Task requirements:
Please reproduce the full set of data below exactly.

(Collected data)
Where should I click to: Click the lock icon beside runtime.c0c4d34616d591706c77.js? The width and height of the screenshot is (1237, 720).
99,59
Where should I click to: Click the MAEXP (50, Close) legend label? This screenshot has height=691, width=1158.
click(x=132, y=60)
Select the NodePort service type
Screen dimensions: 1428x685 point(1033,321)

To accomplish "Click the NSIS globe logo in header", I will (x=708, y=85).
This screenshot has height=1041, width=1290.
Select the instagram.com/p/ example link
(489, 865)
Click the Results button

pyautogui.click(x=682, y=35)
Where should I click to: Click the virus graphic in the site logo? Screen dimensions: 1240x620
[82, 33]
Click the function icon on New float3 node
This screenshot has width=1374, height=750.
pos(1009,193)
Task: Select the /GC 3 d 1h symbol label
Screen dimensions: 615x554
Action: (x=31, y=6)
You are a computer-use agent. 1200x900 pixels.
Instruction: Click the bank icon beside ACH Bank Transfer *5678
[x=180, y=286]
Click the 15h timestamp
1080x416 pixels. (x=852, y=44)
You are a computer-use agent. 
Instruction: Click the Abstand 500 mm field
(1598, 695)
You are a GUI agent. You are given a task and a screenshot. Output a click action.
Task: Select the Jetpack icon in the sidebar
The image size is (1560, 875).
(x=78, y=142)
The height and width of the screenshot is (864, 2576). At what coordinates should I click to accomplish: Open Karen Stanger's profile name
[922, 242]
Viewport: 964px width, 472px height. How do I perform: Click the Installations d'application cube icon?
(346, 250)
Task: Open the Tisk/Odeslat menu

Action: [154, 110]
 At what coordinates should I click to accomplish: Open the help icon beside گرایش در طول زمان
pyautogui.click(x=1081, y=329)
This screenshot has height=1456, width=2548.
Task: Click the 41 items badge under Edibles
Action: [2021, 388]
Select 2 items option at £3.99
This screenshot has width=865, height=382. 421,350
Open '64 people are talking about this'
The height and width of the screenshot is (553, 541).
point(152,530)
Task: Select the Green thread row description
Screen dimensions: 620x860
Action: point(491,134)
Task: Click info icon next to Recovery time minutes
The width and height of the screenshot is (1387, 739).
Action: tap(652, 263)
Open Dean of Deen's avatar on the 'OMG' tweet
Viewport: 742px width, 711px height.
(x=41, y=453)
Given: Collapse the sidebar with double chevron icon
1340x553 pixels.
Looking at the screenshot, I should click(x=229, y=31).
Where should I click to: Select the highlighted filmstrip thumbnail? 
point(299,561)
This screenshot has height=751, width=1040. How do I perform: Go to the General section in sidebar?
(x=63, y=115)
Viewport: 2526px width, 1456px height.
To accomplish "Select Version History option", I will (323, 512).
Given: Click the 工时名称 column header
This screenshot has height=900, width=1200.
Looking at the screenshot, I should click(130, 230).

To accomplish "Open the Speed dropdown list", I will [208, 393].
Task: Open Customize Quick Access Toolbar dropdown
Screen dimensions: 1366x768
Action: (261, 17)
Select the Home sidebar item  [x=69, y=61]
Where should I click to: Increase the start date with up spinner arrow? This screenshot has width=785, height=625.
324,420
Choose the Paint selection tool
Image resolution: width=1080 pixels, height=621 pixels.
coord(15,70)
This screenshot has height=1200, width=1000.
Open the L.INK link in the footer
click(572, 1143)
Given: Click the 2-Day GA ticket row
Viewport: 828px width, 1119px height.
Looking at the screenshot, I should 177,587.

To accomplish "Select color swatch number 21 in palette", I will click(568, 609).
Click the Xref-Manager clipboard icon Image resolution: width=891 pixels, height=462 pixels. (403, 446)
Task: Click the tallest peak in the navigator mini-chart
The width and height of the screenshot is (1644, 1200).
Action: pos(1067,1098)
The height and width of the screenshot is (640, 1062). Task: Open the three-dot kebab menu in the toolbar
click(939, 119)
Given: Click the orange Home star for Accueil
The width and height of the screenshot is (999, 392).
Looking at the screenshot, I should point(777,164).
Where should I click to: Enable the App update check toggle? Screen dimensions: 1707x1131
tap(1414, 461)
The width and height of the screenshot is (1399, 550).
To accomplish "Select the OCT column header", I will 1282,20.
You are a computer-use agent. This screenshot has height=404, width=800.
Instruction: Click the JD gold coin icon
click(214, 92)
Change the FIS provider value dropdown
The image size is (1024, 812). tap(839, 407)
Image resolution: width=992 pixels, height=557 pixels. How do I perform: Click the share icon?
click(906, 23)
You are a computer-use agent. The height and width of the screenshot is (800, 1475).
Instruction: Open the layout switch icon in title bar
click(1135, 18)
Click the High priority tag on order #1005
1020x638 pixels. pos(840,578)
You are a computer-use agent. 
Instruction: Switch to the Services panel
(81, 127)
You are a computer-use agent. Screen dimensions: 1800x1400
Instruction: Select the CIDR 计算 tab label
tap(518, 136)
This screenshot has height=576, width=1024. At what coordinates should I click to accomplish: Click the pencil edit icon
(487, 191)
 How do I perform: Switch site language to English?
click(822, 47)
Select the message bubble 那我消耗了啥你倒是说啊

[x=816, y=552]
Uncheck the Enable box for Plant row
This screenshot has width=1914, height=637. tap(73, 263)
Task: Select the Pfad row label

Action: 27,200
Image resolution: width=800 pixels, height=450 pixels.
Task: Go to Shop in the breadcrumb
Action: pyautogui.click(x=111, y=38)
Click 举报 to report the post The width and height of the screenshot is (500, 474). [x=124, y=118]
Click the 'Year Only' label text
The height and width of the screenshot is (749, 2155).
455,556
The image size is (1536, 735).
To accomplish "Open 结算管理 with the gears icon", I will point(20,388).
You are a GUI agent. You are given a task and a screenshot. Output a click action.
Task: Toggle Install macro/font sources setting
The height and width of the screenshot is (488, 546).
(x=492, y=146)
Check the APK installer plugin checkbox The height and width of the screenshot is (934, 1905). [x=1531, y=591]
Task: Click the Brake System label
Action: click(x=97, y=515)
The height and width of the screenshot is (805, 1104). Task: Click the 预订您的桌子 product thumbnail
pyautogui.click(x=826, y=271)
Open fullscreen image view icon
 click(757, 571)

Exercise output:
Where should I click to: Click the lock icon beside runtime.c0c4d34616d591706c77.js? The width and height of the screenshot is (1237, 720).
99,59
Where should I click to: Click the MAEXP (50, Close) legend label? This screenshot has height=691, width=1158.
click(x=132, y=60)
Select the NodePort service type
Screen dimensions: 1428x685 point(1033,321)

To accomplish "Click the NSIS globe logo in header", I will (x=708, y=85).
This screenshot has height=1041, width=1290.
Select the instagram.com/p/ example link
(489, 865)
Click the Results button

pyautogui.click(x=682, y=35)
Where should I click to: Click the virus graphic in the site logo? Screen dimensions: 1240x620
[82, 33]
Click the function icon on New float3 node
This screenshot has width=1374, height=750.
pos(1009,193)
Task: Select the /GC 3 d 1h symbol label
Screen dimensions: 615x554
Action: (x=31, y=6)
You are a computer-use agent. 1200x900 pixels.
Instruction: Click the bank icon beside ACH Bank Transfer *5678
[x=180, y=286]
Click the 15h timestamp
1080x416 pixels. (x=852, y=44)
You are a computer-use agent. 
Instruction: Click the Abstand 500 mm field
(1598, 695)
You are a GUI agent. You are given a task and a screenshot. Output a click action.
Task: Select the Jetpack icon in the sidebar
The image size is (1560, 875).
(x=78, y=142)
The height and width of the screenshot is (864, 2576). At what coordinates should I click to accomplish: Open Karen Stanger's profile name
[922, 242]
Viewport: 964px width, 472px height. How do I perform: Click the Installations d'application cube icon?
(346, 250)
Task: Open the Tisk/Odeslat menu

Action: [154, 110]
 At what coordinates should I click to accomplish: Open the help icon beside گرایش در طول زمان
pyautogui.click(x=1081, y=329)
This screenshot has height=1456, width=2548.
Task: Click the 41 items badge under Edibles
Action: [2021, 388]
Select 2 items option at £3.99
This screenshot has width=865, height=382. 421,350
Open '64 people are talking about this'
The height and width of the screenshot is (553, 541).
point(152,530)
Task: Select the Green thread row description
Screen dimensions: 620x860
Action: point(491,134)
Task: Click info icon next to Recovery time minutes
The width and height of the screenshot is (1387, 739).
Action: tap(652, 263)
Open Dean of Deen's avatar on the 'OMG' tweet
Viewport: 742px width, 711px height.
(x=41, y=453)
Given: Collapse the sidebar with double chevron icon
1340x553 pixels.
Looking at the screenshot, I should click(x=229, y=31).
Where should I click to: Select the highlighted filmstrip thumbnail? 
point(299,561)
This screenshot has height=751, width=1040. How do I perform: Go to the General section in sidebar?
(x=63, y=115)
Viewport: 2526px width, 1456px height.
To accomplish "Select Version History option", I will (323, 512).
Given: Click the 工时名称 column header
This screenshot has height=900, width=1200.
Looking at the screenshot, I should click(130, 230).

To accomplish "Open the Speed dropdown list", I will [208, 393].
Task: Open Customize Quick Access Toolbar dropdown
Screen dimensions: 1366x768
Action: (261, 17)
Select the Home sidebar item  [x=69, y=61]
Where should I click to: Increase the start date with up spinner arrow? This screenshot has width=785, height=625.
324,420
Choose the Paint selection tool
Image resolution: width=1080 pixels, height=621 pixels.
coord(15,70)
This screenshot has height=1200, width=1000.
Open the L.INK link in the footer
click(572, 1143)
Given: Click the 2-Day GA ticket row
Viewport: 828px width, 1119px height.
Looking at the screenshot, I should 177,587.

To accomplish "Select color swatch number 21 in palette", I will click(568, 609).
Click the Xref-Manager clipboard icon Image resolution: width=891 pixels, height=462 pixels. (403, 446)
Task: Click the tallest peak in the navigator mini-chart
The width and height of the screenshot is (1644, 1200).
Action: pos(1067,1098)
The height and width of the screenshot is (640, 1062). Task: Open the three-dot kebab menu in the toolbar
click(939, 119)
Given: Click the orange Home star for Accueil
The width and height of the screenshot is (999, 392).
Looking at the screenshot, I should point(777,164).
Where should I click to: Enable the App update check toggle? Screen dimensions: 1707x1131
tap(1414, 461)
The width and height of the screenshot is (1399, 550).
To accomplish "Select the OCT column header", I will 1282,20.
You are a computer-use agent. This screenshot has height=404, width=800.
Instruction: Click the JD gold coin icon
click(214, 92)
Change the FIS provider value dropdown
The image size is (1024, 812). tap(839, 407)
Image resolution: width=992 pixels, height=557 pixels. How do I perform: Click the share icon?
click(906, 23)
You are a computer-use agent. The height and width of the screenshot is (800, 1475).
Instruction: Open the layout switch icon in title bar
click(1135, 18)
Click the High priority tag on order #1005
1020x638 pixels. pos(840,578)
You are a computer-use agent. 
Instruction: Switch to the Services panel
(81, 127)
You are a computer-use agent. Screen dimensions: 1800x1400
Instruction: Select the CIDR 计算 tab label
tap(518, 136)
This screenshot has height=576, width=1024. At what coordinates should I click to accomplish: Click the pencil edit icon
(487, 191)
 How do I perform: Switch site language to English?
click(822, 47)
Select the message bubble 那我消耗了啥你倒是说啊

[x=816, y=552]
Uncheck the Enable box for Plant row
This screenshot has width=1914, height=637. tap(73, 263)
Task: Select the Pfad row label

Action: 27,200
Image resolution: width=800 pixels, height=450 pixels.
Task: Go to Shop in the breadcrumb
Action: pyautogui.click(x=111, y=38)
Click 举报 to report the post The width and height of the screenshot is (500, 474). [x=124, y=118]
Click the 'Year Only' label text
The height and width of the screenshot is (749, 2155).
455,556
The image size is (1536, 735).
To accomplish "Open 结算管理 with the gears icon", I will point(20,388).
You are a GUI agent. You are given a task and a screenshot. Output a click action.
Task: Toggle Install macro/font sources setting
The height and width of the screenshot is (488, 546).
(x=492, y=146)
Check the APK installer plugin checkbox The height and width of the screenshot is (934, 1905). [x=1531, y=591]
Task: Click the Brake System label
Action: click(x=97, y=515)
The height and width of the screenshot is (805, 1104). Task: Click the 预订您的桌子 product thumbnail
pyautogui.click(x=826, y=271)
Open fullscreen image view icon
 click(757, 571)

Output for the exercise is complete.